▶ Required work
Copy the items from the line containing "At what coordinates should I click to accomplish: Open" through the end of the items, changing "megaphone" to "bullhorn" and leaving the rest unchanged.

▶ Items
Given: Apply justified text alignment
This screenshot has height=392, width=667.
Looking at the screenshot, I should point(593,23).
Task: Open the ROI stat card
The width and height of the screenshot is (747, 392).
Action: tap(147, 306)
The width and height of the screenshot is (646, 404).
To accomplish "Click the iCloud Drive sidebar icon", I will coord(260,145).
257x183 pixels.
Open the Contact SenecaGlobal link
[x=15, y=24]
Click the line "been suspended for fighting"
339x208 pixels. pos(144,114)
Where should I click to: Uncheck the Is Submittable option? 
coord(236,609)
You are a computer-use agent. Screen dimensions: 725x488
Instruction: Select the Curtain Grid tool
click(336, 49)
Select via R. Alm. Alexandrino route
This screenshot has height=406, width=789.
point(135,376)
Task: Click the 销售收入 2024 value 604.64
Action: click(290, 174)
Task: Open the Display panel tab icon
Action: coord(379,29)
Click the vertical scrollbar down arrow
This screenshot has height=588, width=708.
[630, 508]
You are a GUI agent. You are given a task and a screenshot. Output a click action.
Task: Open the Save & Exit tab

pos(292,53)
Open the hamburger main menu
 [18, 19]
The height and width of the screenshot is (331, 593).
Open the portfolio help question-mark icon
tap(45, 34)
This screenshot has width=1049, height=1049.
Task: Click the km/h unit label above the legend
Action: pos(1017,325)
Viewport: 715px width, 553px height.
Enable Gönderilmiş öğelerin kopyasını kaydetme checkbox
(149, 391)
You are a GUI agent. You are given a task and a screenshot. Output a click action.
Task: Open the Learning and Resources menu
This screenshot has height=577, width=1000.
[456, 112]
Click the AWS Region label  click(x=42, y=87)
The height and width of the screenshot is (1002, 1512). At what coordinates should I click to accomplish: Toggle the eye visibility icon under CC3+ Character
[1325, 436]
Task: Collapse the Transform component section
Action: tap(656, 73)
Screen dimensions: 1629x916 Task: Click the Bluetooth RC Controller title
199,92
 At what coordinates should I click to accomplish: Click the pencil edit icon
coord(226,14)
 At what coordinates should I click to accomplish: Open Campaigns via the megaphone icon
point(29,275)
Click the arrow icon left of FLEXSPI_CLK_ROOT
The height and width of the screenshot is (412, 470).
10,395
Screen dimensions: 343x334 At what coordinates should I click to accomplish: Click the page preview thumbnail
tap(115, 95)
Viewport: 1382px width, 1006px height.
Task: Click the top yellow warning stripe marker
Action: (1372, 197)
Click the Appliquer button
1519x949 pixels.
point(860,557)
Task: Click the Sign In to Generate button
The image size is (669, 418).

▶ Solution
 At what coordinates should I click to accomplish: Open Campaigns via the bullhorn icon
point(29,275)
Click the arrow icon left of FLEXSPI_CLK_ROOT
The height and width of the screenshot is (412, 470).
10,395
Screen dimensions: 343x334 At what coordinates should I click to accomplish: Click the page preview thumbnail
tap(115, 95)
Viewport: 1382px width, 1006px height.
Task: Click the top yellow warning stripe marker
Action: (1372, 197)
Click the Appliquer button
1519x949 pixels.
point(860,557)
Task: Click the Sign In to Generate button
The image size is (669, 418).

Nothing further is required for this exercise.